Items listed in a dataset
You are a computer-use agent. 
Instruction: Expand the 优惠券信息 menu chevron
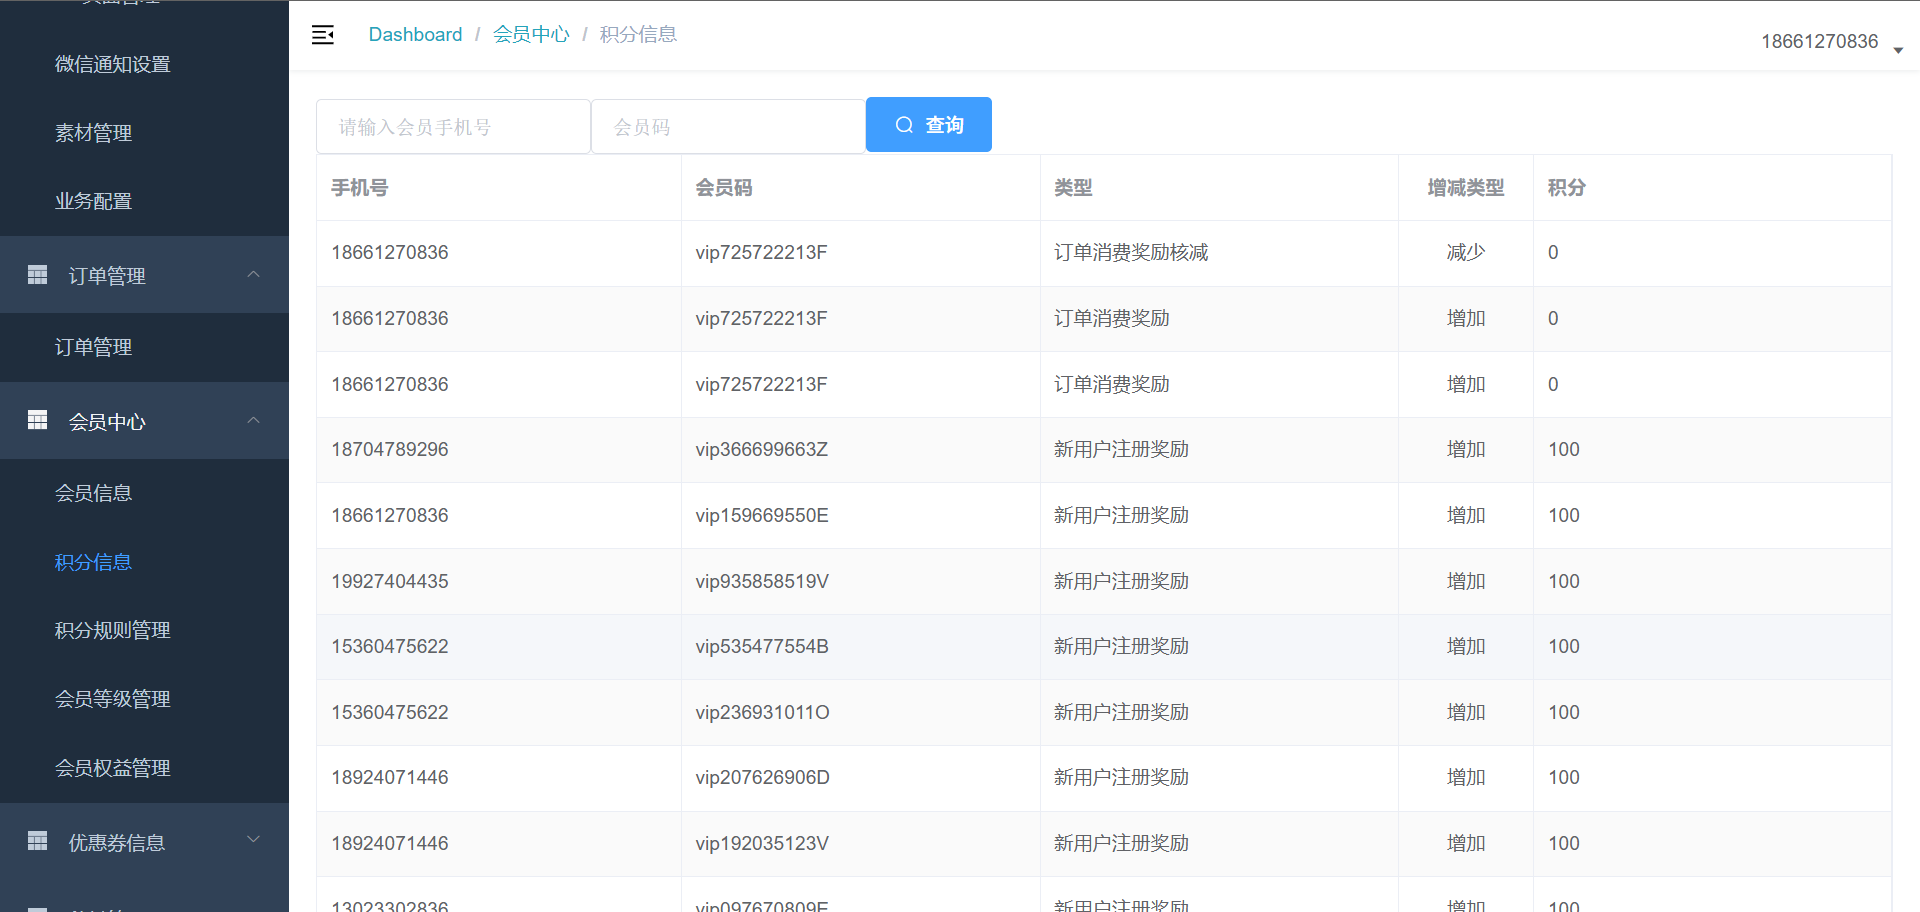[254, 840]
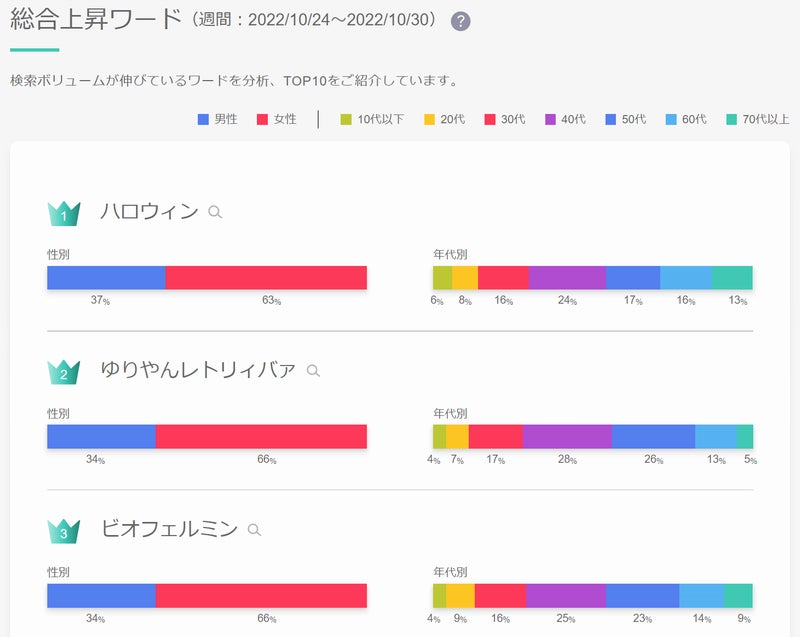Click purple 40代 segment in ゆりやんレトリィバァ chart
Image resolution: width=800 pixels, height=637 pixels.
pos(567,437)
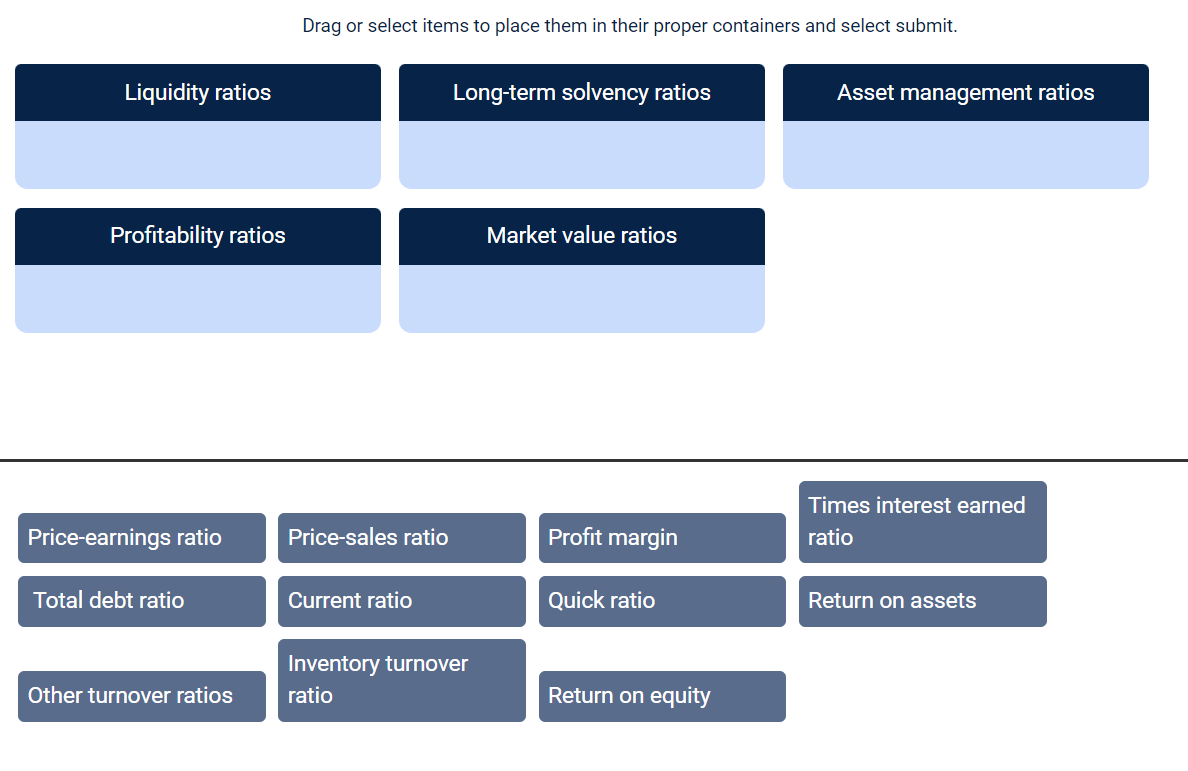Select the Price-sales ratio item
Image resolution: width=1188 pixels, height=771 pixels.
401,538
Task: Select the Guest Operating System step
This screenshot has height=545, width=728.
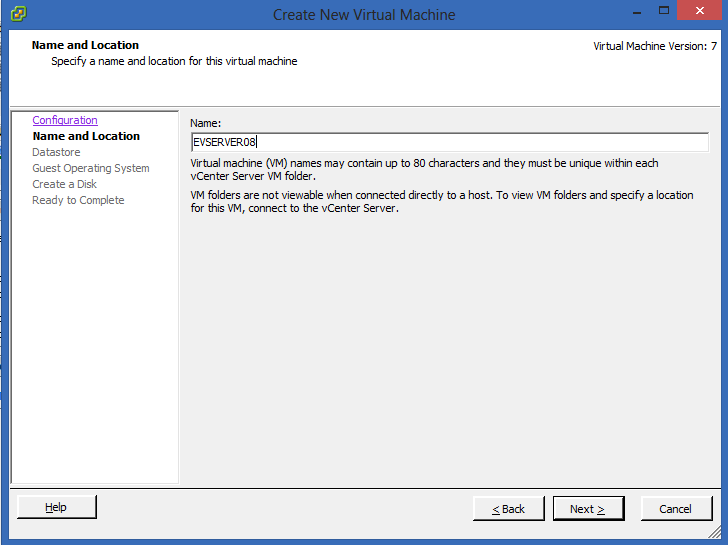Action: [x=91, y=168]
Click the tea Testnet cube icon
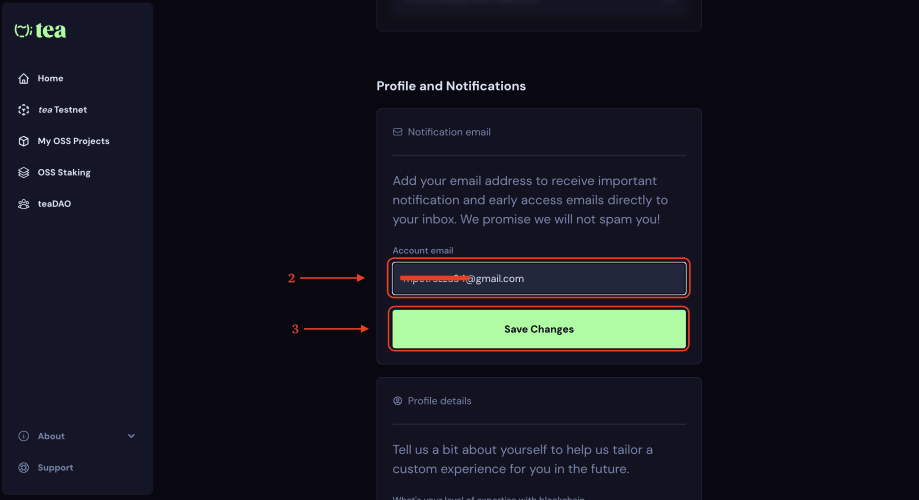919x500 pixels. 24,110
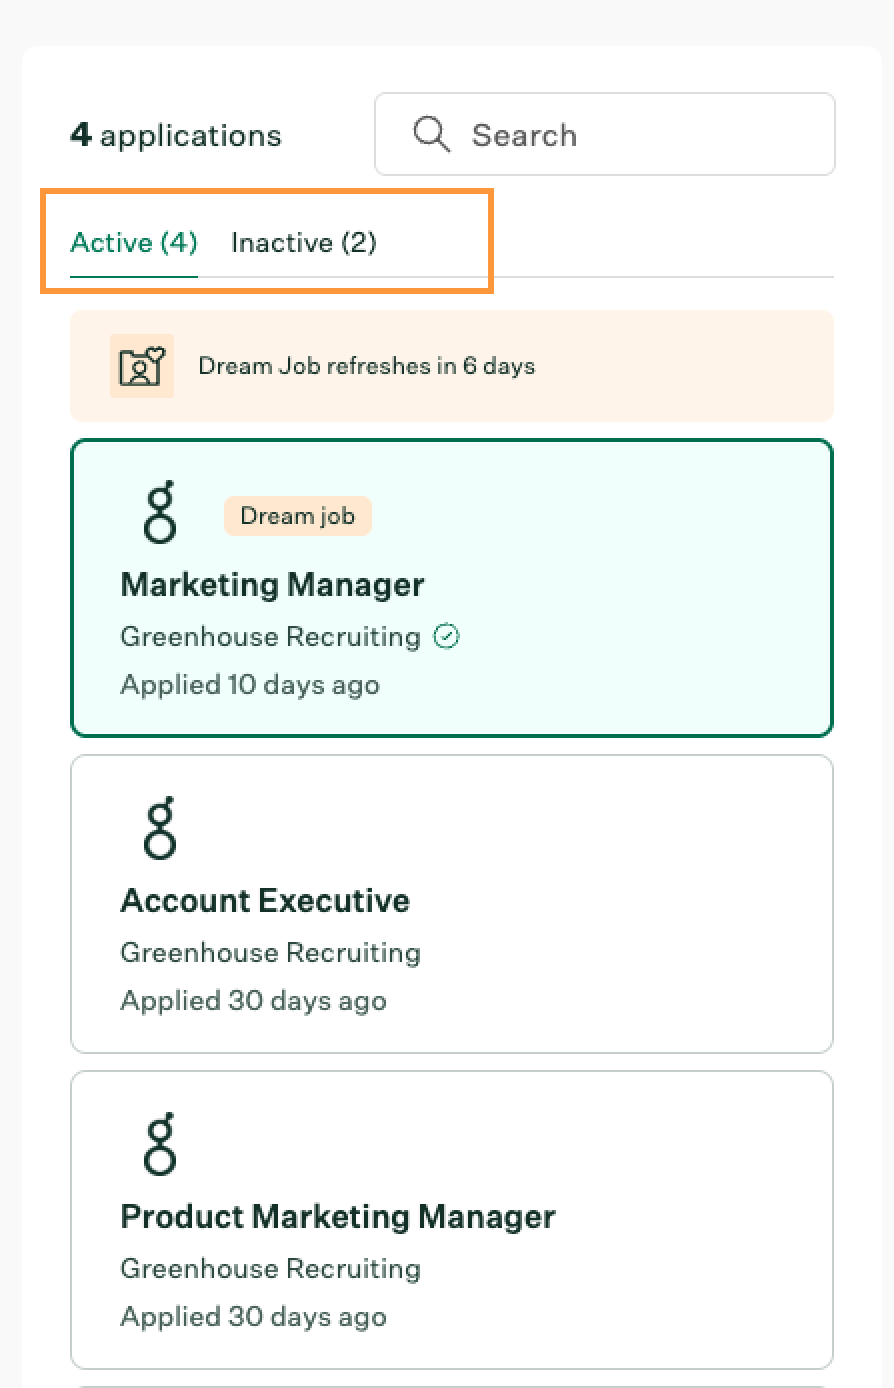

Exercise goal: From the first line to the last, repeat the records exactly and skip the pictures.

Finished exercise:
You are a computer-use agent. 
Instruction: Expand the 优惠券信息 menu chevron
[254, 840]
Click purple 40代 segment in ゆりやんレトリィバァ chart
Image resolution: width=800 pixels, height=637 pixels.
pos(567,437)
Select the Price-sales ratio item
Image resolution: width=1188 pixels, height=771 pixels.
401,538
Task: Select the Guest Operating System step
This screenshot has height=545, width=728.
Action: [x=91, y=168]
Click the tea Testnet cube icon
919x500 pixels. 24,110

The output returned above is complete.